Stored data entries
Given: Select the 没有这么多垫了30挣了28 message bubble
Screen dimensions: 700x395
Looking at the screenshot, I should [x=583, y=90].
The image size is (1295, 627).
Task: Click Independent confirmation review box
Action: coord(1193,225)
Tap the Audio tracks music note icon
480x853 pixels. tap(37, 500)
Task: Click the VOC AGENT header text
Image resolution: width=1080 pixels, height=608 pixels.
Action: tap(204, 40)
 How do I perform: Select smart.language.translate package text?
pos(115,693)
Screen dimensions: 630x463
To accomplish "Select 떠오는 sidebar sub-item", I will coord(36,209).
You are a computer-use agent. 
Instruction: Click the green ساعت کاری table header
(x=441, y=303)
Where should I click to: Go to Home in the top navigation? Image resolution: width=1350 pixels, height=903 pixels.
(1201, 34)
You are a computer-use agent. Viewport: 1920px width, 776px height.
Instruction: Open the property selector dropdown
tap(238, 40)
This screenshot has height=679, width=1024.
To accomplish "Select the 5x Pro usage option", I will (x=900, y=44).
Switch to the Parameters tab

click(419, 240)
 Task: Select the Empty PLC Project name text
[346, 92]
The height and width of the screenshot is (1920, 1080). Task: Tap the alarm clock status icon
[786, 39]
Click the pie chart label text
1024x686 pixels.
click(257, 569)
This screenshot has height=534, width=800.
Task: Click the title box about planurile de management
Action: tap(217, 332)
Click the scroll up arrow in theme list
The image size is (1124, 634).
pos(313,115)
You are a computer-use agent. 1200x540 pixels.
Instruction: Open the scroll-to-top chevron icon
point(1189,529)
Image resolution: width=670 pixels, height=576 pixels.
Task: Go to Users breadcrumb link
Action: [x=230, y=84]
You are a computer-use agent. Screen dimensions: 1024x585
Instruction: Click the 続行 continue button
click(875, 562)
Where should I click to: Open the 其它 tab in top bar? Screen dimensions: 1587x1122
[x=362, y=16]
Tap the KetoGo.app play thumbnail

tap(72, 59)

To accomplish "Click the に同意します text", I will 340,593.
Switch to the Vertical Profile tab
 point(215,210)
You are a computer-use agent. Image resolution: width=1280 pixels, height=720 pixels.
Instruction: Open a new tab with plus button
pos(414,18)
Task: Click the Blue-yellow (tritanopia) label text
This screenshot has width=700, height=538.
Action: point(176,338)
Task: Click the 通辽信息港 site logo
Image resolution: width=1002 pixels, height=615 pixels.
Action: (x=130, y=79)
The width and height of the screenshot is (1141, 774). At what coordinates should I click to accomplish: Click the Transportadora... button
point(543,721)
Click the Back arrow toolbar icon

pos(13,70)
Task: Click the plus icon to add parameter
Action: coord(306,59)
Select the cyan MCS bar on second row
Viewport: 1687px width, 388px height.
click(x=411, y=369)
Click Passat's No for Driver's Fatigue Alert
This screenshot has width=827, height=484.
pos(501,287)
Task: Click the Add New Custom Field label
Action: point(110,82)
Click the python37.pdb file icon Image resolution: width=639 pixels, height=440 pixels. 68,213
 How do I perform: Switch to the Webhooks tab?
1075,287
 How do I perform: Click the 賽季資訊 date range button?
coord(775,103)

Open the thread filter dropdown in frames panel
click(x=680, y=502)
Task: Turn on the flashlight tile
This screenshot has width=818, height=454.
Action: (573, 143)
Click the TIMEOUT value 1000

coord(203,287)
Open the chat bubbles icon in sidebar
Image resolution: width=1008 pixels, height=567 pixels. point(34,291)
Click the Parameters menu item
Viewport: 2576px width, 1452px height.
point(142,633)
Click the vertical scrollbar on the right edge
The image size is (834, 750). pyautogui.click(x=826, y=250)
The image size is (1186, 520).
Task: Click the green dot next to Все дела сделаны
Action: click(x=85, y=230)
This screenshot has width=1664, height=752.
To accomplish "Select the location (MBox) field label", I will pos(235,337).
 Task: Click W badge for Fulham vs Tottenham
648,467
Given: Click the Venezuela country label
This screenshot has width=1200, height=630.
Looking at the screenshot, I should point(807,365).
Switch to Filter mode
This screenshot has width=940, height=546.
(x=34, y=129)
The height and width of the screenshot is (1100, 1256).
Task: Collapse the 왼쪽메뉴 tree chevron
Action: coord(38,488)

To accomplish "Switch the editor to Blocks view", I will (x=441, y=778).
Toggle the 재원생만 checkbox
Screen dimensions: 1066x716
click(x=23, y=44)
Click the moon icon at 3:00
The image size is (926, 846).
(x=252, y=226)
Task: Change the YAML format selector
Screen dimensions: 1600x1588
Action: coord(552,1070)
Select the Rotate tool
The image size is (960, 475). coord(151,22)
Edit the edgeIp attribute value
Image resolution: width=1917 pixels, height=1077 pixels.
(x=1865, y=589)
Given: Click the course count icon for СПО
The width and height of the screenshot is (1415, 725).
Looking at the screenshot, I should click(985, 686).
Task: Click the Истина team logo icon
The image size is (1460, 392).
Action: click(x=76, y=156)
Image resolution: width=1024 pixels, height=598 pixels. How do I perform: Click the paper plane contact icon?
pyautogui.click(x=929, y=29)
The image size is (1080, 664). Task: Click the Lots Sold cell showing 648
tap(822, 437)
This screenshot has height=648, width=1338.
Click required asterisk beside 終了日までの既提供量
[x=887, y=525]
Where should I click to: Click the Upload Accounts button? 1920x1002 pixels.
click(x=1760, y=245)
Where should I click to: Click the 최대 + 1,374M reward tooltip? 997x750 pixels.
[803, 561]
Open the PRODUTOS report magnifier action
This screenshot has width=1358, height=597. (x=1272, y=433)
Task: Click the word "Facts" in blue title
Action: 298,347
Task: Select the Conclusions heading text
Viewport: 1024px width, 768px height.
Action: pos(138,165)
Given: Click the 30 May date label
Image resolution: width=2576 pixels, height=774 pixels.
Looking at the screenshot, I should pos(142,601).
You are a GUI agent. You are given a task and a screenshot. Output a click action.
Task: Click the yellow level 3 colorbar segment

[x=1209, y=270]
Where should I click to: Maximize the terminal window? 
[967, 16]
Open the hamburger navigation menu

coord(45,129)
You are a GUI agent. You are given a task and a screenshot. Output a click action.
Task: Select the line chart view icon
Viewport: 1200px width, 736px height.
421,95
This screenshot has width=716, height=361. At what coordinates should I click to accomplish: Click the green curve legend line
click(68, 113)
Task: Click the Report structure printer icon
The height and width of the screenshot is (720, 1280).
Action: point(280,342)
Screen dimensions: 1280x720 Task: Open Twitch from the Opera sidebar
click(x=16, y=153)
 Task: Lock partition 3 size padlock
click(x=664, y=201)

* **Task item**:
Repeat the records above line by line, from the first line through the line that contains "Task: Click the VOC AGENT header text".

* **Written response**:
Given: Select the 没有这么多垫了30挣了28 message bubble
Screen dimensions: 700x395
Looking at the screenshot, I should [x=583, y=90].
The image size is (1295, 627).
Task: Click Independent confirmation review box
Action: coord(1193,225)
Tap the Audio tracks music note icon
480x853 pixels. tap(37, 500)
Task: Click the VOC AGENT header text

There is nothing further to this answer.